Pixel coordinate grounding data:
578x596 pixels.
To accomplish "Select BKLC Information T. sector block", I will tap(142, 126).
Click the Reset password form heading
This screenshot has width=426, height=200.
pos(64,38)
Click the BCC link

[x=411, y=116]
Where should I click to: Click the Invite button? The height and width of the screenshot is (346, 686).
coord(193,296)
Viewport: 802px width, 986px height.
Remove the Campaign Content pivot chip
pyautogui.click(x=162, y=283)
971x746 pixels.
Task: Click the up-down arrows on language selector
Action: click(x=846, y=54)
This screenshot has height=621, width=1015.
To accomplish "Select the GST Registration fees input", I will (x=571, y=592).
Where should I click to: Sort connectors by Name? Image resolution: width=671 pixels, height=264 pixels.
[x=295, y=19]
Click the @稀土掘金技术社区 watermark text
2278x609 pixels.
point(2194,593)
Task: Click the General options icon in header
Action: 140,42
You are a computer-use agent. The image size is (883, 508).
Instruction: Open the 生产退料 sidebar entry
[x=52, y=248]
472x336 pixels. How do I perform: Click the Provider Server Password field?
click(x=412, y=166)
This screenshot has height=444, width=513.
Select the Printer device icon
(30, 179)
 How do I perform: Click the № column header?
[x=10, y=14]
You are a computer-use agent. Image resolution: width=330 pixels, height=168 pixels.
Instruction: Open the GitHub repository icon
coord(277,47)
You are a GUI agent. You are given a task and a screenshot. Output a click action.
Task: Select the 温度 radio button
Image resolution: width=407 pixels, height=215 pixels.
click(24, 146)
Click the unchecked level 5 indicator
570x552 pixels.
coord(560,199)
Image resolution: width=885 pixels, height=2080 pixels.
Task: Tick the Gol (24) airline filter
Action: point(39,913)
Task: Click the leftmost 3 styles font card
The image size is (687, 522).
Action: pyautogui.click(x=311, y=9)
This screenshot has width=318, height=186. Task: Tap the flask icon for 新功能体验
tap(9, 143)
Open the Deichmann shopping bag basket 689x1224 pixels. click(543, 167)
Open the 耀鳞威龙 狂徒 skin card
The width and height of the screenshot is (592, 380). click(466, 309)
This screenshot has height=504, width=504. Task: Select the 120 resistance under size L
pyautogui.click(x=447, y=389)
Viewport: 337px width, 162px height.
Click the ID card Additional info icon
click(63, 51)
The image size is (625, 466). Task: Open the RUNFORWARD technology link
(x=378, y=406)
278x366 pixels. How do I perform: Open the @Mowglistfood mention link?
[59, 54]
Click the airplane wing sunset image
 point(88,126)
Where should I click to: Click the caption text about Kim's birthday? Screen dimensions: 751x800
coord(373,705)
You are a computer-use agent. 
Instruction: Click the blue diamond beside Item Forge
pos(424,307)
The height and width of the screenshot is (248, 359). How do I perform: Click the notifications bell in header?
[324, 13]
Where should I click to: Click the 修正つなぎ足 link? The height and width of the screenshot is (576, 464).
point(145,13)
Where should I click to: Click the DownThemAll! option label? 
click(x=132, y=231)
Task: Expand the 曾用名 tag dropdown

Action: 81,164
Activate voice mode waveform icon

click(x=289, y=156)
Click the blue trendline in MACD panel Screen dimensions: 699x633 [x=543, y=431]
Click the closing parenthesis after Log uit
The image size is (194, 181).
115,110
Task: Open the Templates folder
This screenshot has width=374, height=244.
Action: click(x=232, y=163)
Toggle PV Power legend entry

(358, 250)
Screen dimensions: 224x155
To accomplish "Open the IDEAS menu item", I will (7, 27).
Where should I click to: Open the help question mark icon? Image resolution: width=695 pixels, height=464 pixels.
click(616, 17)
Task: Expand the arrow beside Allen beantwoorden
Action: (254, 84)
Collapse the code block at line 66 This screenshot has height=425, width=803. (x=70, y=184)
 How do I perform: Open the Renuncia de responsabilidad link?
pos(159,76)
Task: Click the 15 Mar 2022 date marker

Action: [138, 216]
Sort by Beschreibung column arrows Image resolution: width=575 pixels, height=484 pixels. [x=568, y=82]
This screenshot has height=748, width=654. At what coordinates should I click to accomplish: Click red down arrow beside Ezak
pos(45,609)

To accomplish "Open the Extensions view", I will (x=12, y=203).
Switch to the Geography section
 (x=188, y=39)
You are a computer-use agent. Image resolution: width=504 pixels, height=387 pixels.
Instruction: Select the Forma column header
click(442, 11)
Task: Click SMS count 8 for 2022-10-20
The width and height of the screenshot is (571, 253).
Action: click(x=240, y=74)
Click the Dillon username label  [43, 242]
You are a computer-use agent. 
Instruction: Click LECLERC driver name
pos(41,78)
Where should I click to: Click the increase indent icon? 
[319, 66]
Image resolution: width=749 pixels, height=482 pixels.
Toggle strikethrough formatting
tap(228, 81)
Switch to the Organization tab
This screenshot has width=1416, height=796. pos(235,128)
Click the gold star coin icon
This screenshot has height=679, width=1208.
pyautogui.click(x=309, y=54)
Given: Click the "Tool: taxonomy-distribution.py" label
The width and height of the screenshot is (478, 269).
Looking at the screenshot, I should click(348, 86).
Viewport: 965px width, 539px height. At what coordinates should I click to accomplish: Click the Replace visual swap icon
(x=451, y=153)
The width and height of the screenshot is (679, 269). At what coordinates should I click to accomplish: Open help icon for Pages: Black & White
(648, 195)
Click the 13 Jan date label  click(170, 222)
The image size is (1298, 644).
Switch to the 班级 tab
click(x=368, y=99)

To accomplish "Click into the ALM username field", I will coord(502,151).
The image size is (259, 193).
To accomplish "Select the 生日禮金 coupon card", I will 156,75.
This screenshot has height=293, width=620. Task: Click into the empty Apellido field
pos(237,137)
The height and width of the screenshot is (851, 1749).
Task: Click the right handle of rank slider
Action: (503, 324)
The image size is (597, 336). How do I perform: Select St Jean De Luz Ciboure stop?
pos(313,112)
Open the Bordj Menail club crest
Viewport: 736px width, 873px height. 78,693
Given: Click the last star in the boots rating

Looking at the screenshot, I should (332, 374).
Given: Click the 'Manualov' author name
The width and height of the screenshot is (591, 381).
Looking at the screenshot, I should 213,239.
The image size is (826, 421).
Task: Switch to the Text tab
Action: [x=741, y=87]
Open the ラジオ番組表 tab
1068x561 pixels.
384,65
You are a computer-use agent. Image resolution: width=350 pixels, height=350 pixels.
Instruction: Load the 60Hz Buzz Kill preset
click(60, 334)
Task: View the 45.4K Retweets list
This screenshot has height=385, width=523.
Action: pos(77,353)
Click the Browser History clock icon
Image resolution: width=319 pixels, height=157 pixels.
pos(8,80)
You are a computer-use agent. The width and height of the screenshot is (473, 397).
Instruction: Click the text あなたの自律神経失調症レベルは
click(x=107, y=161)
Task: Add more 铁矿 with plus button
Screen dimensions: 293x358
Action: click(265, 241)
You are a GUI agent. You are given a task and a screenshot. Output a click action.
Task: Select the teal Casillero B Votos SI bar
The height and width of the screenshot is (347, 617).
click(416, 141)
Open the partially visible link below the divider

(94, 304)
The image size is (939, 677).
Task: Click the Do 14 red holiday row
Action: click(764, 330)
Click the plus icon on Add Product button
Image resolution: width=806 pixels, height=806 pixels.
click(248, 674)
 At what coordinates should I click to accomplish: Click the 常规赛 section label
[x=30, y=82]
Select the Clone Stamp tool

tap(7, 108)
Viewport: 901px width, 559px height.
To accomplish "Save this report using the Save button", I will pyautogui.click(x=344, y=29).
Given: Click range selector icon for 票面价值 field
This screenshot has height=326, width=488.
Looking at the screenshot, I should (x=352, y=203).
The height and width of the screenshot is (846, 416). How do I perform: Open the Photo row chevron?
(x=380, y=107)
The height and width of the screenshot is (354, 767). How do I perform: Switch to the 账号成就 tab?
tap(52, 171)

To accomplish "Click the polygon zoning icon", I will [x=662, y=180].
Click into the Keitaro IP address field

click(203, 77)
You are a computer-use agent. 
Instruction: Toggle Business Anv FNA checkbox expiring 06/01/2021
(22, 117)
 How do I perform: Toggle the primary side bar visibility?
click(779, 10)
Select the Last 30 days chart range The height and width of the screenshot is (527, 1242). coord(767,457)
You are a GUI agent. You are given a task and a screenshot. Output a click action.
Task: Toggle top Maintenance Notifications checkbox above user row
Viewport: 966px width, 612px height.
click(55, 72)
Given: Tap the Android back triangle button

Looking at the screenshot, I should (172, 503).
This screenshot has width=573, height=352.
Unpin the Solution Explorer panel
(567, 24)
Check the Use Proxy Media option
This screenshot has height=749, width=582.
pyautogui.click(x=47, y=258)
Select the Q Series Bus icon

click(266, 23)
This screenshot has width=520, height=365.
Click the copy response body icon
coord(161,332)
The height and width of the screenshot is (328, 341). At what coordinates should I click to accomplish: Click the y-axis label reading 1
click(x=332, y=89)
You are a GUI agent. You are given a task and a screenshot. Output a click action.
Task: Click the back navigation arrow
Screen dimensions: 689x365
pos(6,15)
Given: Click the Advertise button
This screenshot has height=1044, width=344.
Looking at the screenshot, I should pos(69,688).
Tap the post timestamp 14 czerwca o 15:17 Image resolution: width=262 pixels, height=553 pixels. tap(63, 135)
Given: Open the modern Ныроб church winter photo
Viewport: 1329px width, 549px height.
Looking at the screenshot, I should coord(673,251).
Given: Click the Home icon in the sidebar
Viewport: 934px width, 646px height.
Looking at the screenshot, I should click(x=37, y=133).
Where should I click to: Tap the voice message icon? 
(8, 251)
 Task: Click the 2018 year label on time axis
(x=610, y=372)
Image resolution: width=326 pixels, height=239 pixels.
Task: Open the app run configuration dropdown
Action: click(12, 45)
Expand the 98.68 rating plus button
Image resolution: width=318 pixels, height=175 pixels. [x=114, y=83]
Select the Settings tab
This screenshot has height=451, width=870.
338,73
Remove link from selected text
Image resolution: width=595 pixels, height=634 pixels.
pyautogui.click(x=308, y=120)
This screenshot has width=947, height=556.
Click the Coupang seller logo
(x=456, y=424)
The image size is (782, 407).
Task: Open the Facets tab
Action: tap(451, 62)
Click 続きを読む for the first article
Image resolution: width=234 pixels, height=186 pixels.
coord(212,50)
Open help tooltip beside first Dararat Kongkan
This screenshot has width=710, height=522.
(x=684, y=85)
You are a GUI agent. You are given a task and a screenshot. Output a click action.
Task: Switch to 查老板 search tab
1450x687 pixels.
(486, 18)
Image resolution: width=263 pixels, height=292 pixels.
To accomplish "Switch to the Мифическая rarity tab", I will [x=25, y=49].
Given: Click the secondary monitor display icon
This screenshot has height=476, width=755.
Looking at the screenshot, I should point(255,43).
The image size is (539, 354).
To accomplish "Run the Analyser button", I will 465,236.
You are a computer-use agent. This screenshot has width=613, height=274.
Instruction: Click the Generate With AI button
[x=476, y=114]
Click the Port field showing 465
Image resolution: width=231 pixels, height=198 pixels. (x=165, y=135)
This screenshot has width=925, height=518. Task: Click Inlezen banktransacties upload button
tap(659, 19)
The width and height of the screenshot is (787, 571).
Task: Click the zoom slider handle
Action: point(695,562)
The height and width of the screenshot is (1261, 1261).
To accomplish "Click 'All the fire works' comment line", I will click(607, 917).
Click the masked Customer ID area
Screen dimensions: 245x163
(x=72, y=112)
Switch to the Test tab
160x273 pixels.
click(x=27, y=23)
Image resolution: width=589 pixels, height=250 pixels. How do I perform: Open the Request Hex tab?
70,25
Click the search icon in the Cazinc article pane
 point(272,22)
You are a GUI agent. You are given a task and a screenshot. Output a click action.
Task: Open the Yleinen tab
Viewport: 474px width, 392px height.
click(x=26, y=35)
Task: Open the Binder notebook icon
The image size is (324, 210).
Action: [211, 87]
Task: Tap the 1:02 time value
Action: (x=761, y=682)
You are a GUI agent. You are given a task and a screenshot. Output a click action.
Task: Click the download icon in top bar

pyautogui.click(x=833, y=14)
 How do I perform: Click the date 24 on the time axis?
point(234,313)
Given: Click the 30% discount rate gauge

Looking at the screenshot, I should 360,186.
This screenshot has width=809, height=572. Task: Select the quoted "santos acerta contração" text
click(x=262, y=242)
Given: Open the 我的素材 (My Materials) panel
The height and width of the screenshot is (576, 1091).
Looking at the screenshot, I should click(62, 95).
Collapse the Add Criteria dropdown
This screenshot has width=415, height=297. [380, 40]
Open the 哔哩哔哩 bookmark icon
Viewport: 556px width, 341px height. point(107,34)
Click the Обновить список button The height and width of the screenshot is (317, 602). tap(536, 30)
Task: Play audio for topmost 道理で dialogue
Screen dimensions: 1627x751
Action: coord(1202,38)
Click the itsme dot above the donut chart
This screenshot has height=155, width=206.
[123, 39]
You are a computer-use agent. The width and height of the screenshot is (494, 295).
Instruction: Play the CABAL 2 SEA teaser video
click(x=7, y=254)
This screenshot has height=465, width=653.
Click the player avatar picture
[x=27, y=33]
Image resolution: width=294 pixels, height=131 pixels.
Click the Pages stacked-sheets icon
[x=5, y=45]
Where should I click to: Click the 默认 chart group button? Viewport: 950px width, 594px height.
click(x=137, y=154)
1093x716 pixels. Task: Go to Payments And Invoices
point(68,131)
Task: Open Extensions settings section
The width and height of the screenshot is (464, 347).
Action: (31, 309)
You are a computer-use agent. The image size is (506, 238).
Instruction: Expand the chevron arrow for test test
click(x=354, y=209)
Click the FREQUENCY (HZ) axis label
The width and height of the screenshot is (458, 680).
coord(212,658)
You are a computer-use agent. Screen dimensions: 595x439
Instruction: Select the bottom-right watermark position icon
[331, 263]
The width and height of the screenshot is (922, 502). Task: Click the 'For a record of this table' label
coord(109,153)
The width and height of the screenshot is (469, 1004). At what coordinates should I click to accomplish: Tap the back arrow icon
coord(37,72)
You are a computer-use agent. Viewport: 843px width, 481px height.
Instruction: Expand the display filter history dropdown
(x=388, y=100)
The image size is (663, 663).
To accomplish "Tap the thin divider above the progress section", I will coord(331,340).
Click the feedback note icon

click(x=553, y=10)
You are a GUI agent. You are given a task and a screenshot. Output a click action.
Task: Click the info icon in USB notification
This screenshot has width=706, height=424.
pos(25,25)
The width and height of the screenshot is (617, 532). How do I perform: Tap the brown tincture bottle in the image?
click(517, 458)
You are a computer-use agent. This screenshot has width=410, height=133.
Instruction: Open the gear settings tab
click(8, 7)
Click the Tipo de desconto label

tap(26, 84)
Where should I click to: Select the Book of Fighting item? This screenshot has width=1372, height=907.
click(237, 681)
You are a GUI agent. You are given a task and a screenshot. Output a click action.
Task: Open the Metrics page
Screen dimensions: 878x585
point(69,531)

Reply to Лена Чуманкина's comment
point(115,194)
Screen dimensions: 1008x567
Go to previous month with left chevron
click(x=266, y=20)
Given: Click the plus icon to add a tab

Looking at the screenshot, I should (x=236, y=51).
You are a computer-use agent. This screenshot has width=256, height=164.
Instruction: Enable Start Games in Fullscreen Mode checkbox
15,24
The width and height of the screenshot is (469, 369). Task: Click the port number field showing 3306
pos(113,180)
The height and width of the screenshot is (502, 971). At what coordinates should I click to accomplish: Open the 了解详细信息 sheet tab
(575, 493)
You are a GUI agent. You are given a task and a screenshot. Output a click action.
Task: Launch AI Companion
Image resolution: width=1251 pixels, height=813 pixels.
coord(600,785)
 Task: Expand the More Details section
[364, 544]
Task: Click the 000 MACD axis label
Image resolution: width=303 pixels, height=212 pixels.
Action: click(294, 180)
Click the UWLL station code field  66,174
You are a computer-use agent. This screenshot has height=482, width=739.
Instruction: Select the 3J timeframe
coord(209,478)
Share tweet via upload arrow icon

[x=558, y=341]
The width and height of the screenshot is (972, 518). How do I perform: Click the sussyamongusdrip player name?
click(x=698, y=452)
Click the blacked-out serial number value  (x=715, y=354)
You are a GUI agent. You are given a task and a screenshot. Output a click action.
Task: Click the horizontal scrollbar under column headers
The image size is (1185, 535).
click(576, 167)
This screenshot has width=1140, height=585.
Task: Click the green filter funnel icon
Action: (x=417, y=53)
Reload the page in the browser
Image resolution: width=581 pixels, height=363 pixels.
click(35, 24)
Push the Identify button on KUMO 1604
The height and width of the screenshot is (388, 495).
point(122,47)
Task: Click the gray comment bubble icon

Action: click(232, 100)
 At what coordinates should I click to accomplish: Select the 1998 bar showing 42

What is being asked
From the entries above, restate word for word the lines from the line containing "This screenshot has width=947, height=556." to the line containing "The height and width of the screenshot is (1261, 1261).", both ends included, and nothing more.

Solution for this problem
This screenshot has width=947, height=556.
Click the Coupang seller logo
(x=456, y=424)
The image size is (782, 407).
Task: Open the Facets tab
Action: tap(451, 62)
Click 続きを読む for the first article
Image resolution: width=234 pixels, height=186 pixels.
coord(212,50)
Open help tooltip beside first Dararat Kongkan
This screenshot has width=710, height=522.
(x=684, y=85)
You are a GUI agent. You are given a task and a screenshot. Output a click action.
Task: Switch to 查老板 search tab
1450x687 pixels.
(486, 18)
Image resolution: width=263 pixels, height=292 pixels.
To accomplish "Switch to the Мифическая rarity tab", I will [x=25, y=49].
Given: Click the secondary monitor display icon
This screenshot has height=476, width=755.
Looking at the screenshot, I should point(255,43).
The image size is (539, 354).
To accomplish "Run the Analyser button", I will 465,236.
You are a computer-use agent. This screenshot has width=613, height=274.
Instruction: Click the Generate With AI button
[x=476, y=114]
Click the Port field showing 465
Image resolution: width=231 pixels, height=198 pixels. (x=165, y=135)
This screenshot has width=925, height=518. Task: Click Inlezen banktransacties upload button
tap(659, 19)
The width and height of the screenshot is (787, 571).
Task: Click the zoom slider handle
Action: point(695,562)
The height and width of the screenshot is (1261, 1261).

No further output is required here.